(Collection entries)
──────
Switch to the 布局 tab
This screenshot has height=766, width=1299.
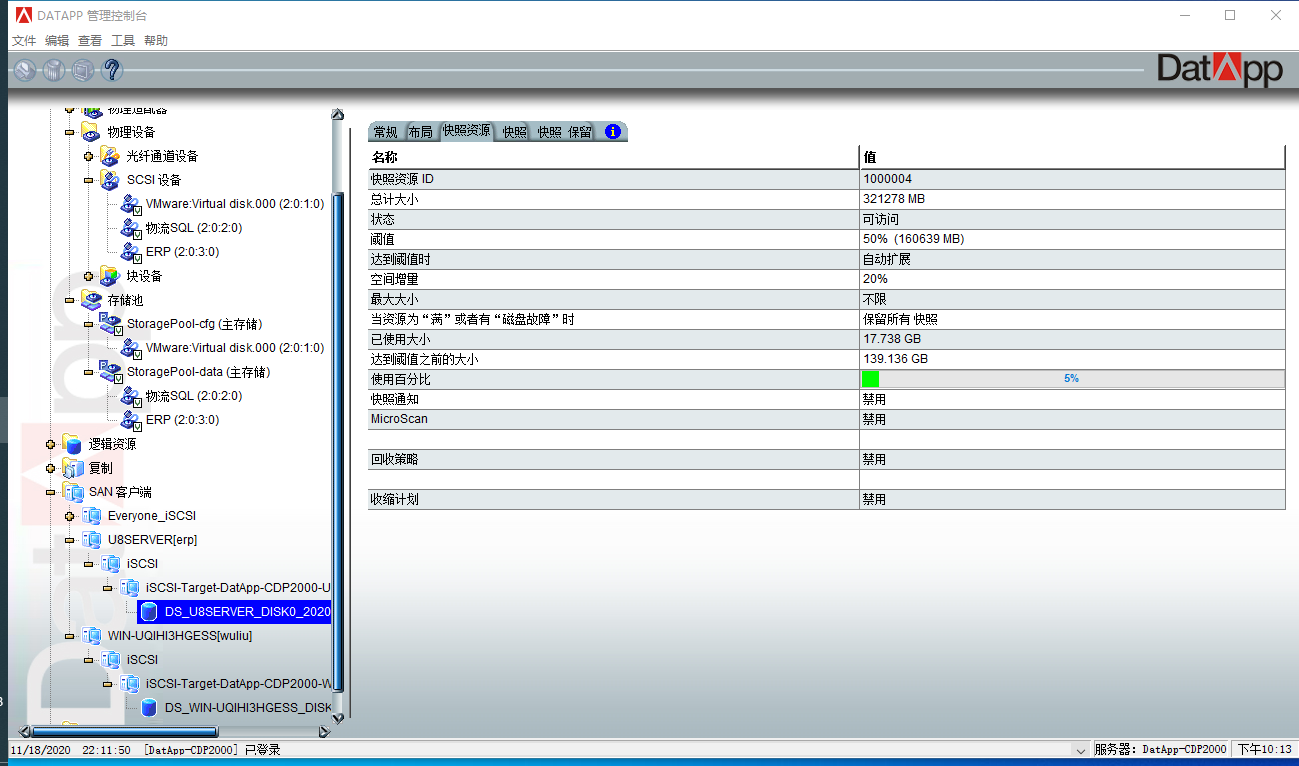pos(420,132)
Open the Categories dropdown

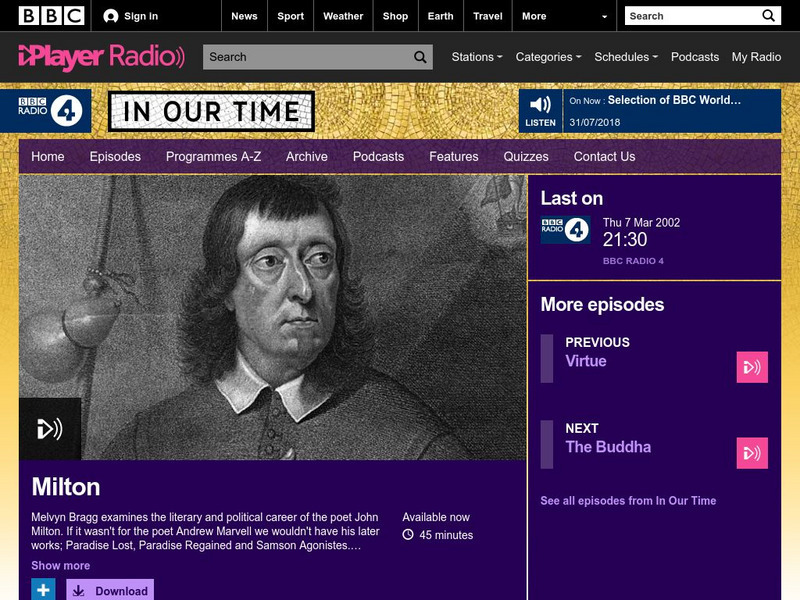click(544, 58)
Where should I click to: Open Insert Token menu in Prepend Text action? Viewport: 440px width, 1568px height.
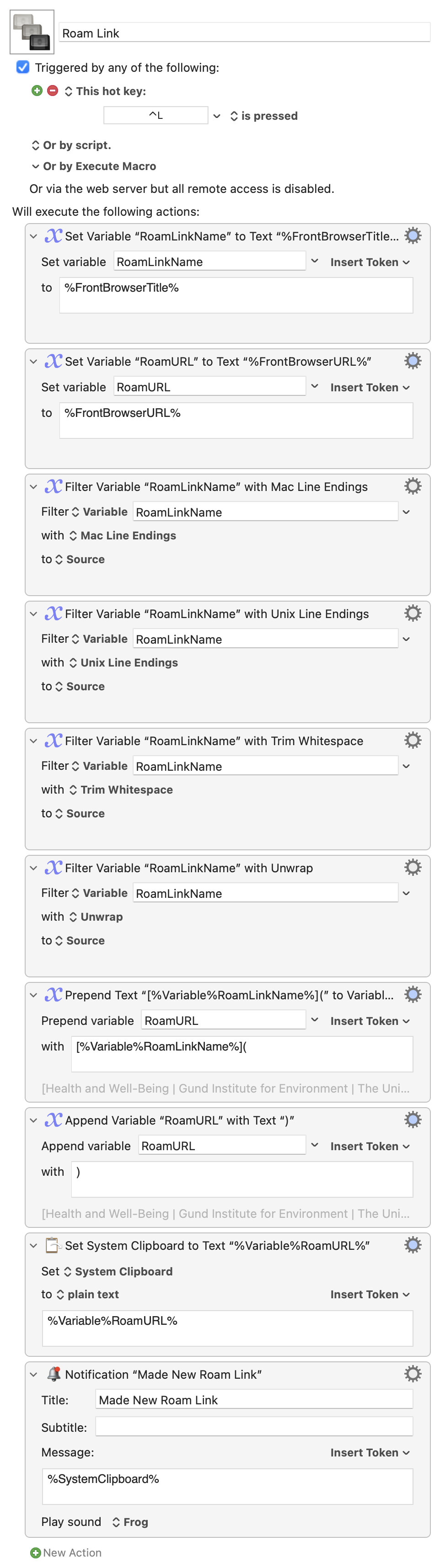tap(370, 1021)
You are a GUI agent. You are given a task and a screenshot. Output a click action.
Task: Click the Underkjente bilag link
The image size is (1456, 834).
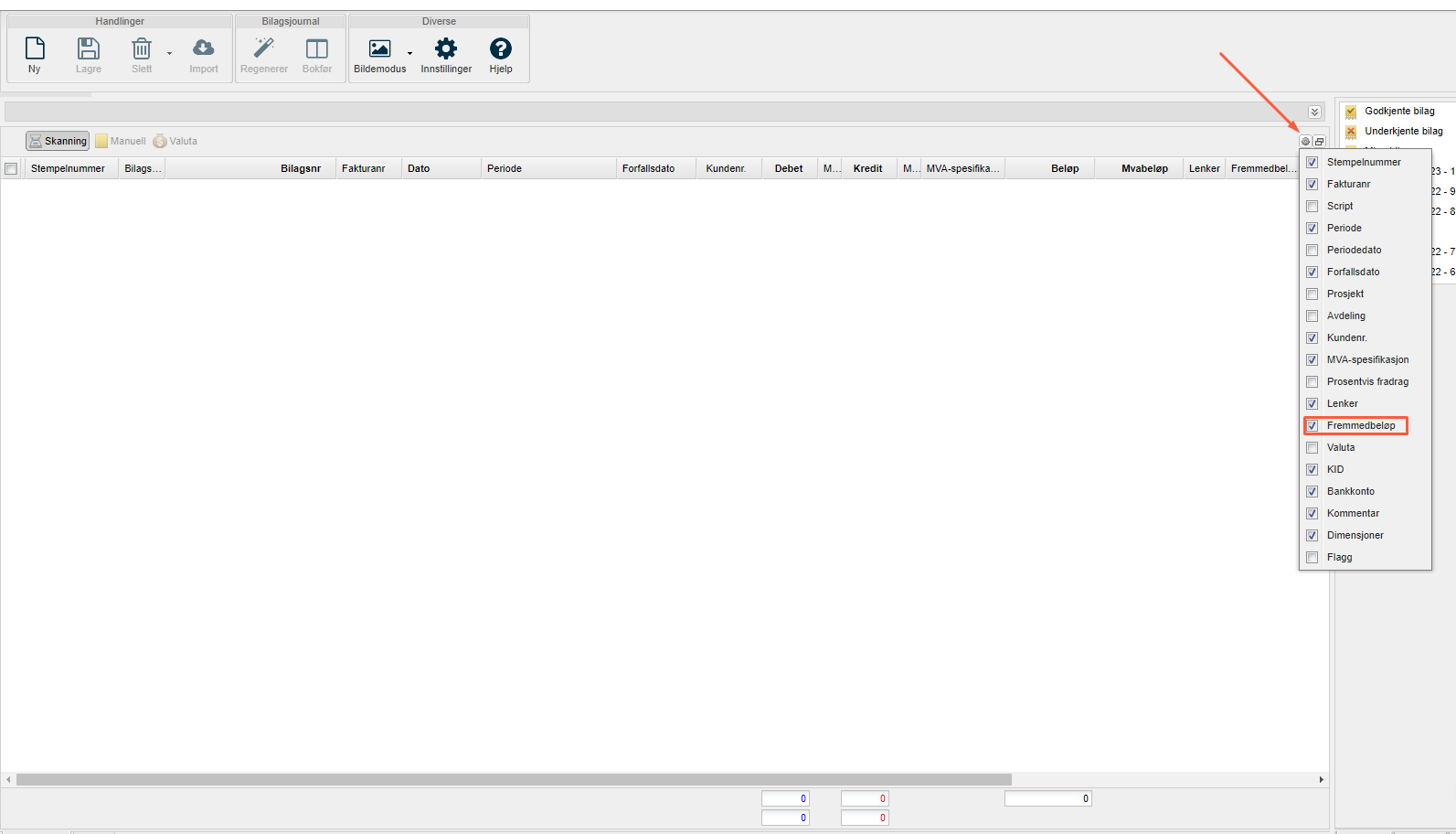click(x=1403, y=132)
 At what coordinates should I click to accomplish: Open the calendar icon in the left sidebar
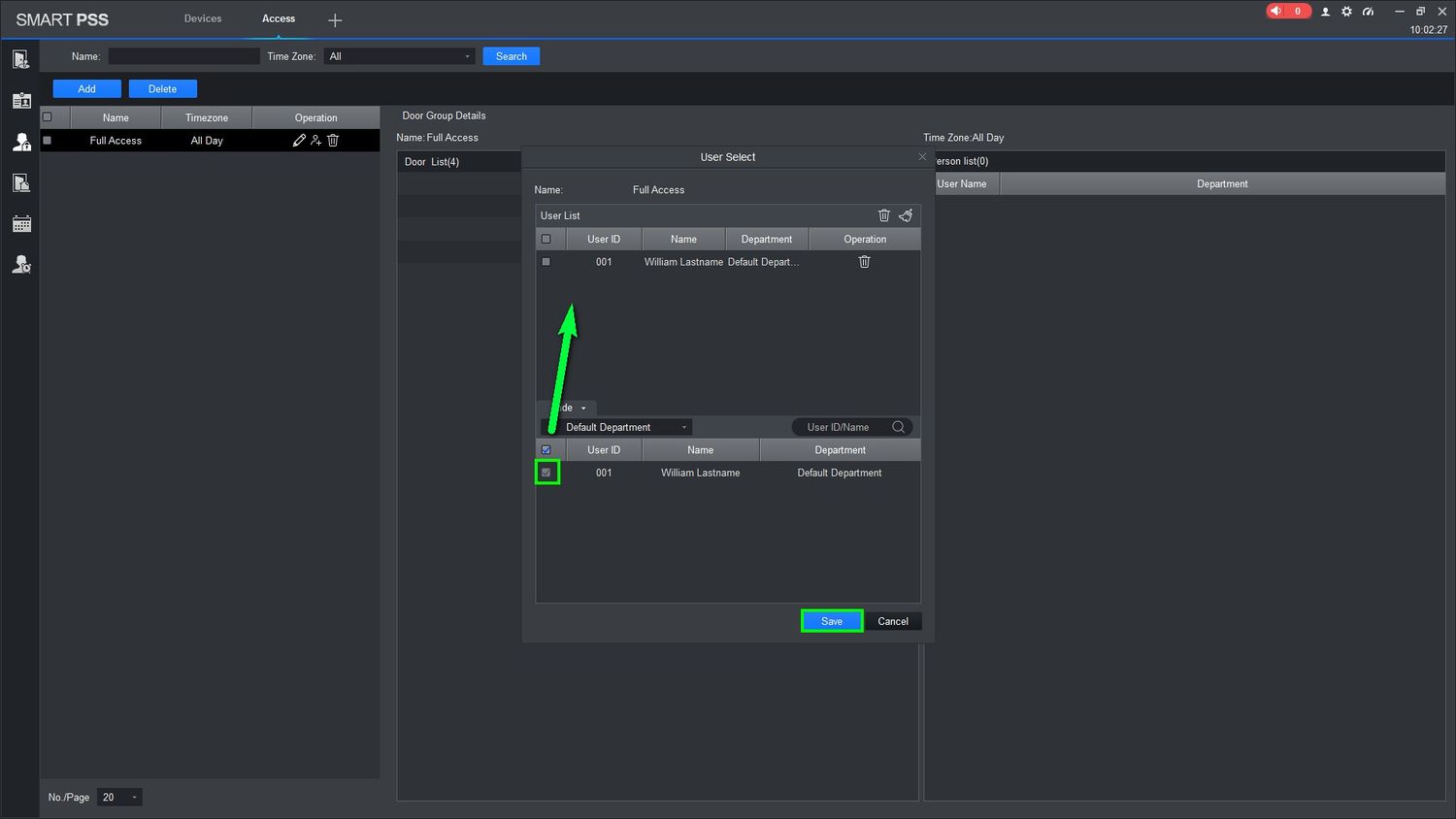[21, 224]
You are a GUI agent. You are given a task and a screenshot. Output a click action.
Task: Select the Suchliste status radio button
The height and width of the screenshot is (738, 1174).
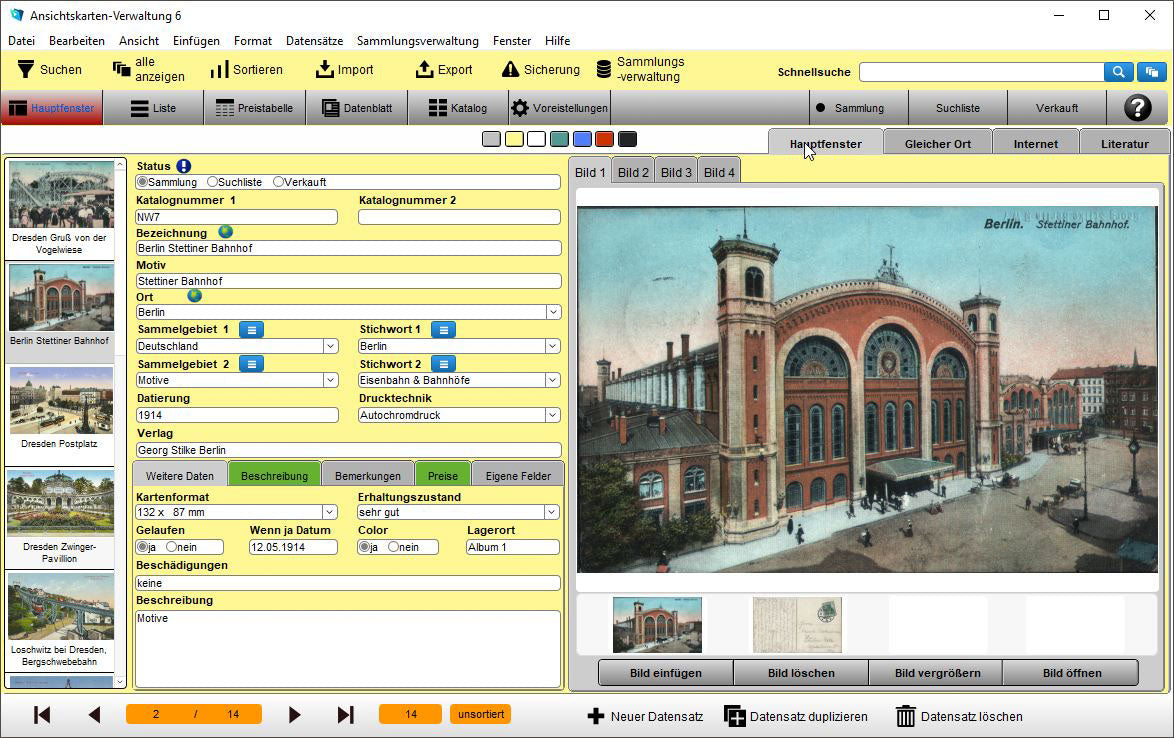click(x=212, y=182)
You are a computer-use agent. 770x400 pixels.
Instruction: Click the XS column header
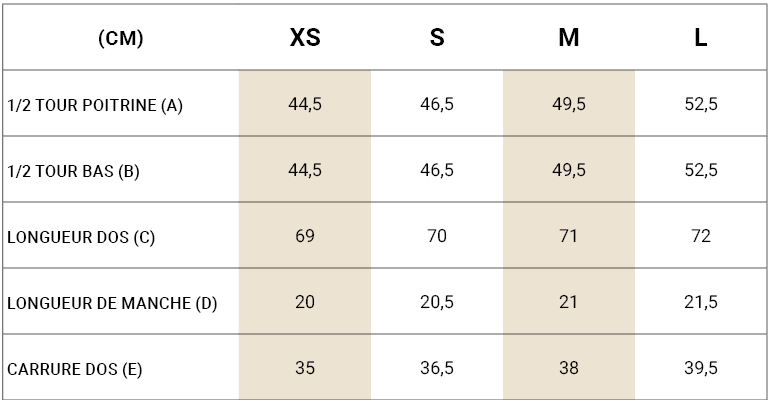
──────
**Assignment**
Word-for-word restatement: every line from the one with "You are a computer-use agent. 770x400 pixels." through the final line of the data, both ends included, pictures excluded.

**Answer space**
You are a computer-use agent. 770x400 pixels.
Instruction: Click the XS column header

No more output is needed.